Литмир - Электронная Библиотека

Пособие носит скорее просветительский, чем сугубо теоретический характер,

и предназначено для студентов негуманитарных учебных заведений, колледжей,

старших школьников. Оно может быть полезным для учителей и всех, кто проявляет

интерес к мировой и отечественной культуре.

Раздел первый

ВВЕДЕНИЕ В ТЕОРИЮ КУЛЬТУРЫ

Глава I

ЧЕЛОВЕК – ГЛАВНАЯ СОСТАВЛЯЮЩАЯ КУЛЬТУРЫ

Что может быть отправной точкой для выяснения сущности столь

многофакторного и многозначного феномена, каким является культура? Пожалуй,

главным и единственным всеобъемлющим началом рассуждений о культуре всегда и

везде становится человек — его особое положение в окружающем мире, его

деятельность, продукты этой деятельности — то, что так или иначе связано с

жизнью человека в мире природы и в мире людей.

Зададим себе вопрос: возможно ли наличие культуры вне человека и возможно

ли существование человека (в человеческом качестве) вне культуры? При любом

ответе на этот вопрос обратим внимание на то, что нам пока неизвестны обе его

составляющие: нужно понять сущность обоих понятий — “культура” и “человек”.

Трудно сказать со всей определенностью, когда человек всерьез

заинтересовался тем, что же он собой представляет. Но в сохранившихся до наших

дней мифологических картинах мира уже присутствует вопрос о том, как и каким

образом появился человек. В одних случаях его лепили боги из глины или другого

подручного материала: например, шумерский миф рассказывает о том, как

праматерь Намму велит своему сыну Энки и богине-матери Нинмах слепить людей

из своей плоти — глины и помогает им в этом. Согласно индийской мифологии

люди произошли от первого человека, Пуруши, принесенного в жертву богам: из его

11

рта появились брахманы (жрецы), из рук — кшатрии (воины), из бедер — вайшьи

(земледельцы), из ступней ног— шудры (низшее сословие).

- - - - -

# [ЗАДАНИЕ 1]
Кому, согласно шумерскому мифу во фрагменте о человеке и культуре, праматерь Намму велит слепить людей?
# [ЗАДАНИЕ 2]
Допишите текст о человеке как главной составляющей культуры, начав сразу после его последнего предложения.

# [ИСХОДНЫЕ ДАННЫЕ]
- - - - -

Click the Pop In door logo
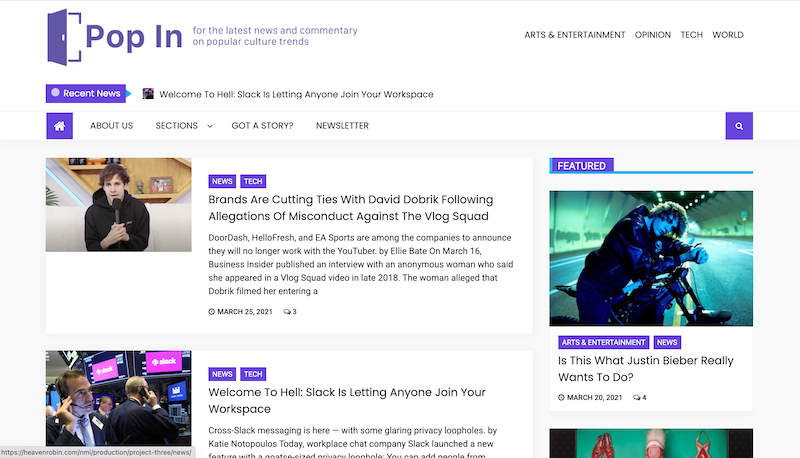 point(64,37)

- - - - -

# [ОТВЕТ К ЗАДАНИЮ 1]
Своему сыну Энки и богине-матери Нинмах.

# [ОТВЕТ К ЗАДАНИЮ 2]
В других мифологиях мира мы встречаемся с различными вариациями на тему

возникновения человечества. Чаще других повторяется сюжет о божественном

происхождении человека, возможно, чтобы выделить его особое место в мире.

Однако нужно обратить внимание и на то, что в мифологии представлена целостная

картина мира, в которой, как говорил В. И. Вернадский (1863—1945), “человек... не

отделял себя от остальной живой природы. Он теснейшим образом чувствовал свою

генетическую, неразрывную связь со всем остальным миром...” [56, с. 44]. Но само

желание человека осмыслить как самого себя, так и свои истоки — уже вполне

культурный феномен.

Приблизительно с V века до н. э. появляются первые учения, в которых

делается попытка представить, понять или объяснить сущность человека. В древнем

Китае считалось, что “меж Небом и Землей человек драгоценнее всего” [325, с. 21].

Последователи легендарного Лао-цзы, родоначальника даосизма, предложили одно

из самых ранних объяснений причин такого высокого отношения к человеку:

“Человек подобен небу и земле и, как они, таит в себе природу пяти движущих начал

(воды, земли, огня, дерева и металла.— А. Б. ). Человек — самое разумное среди всех

существ, наделенных жизнью” [там же, с. 35]. Для Лао-цзы человек — один из

элементов мира, который соединил в себе гармонию инь и ян, что и делает его

драгоценностью, носителем мудрости — цзы. Как видим, разумность признается

качеством, свойственным только человеку, и этот критерий, лежащий в основе

представления о сущности человека, надолго войдет в научный обиход и восточной,

и западной культур.

В это же время древнегреческий мыслитель Протагор из Абдеры (ок. 481—ок.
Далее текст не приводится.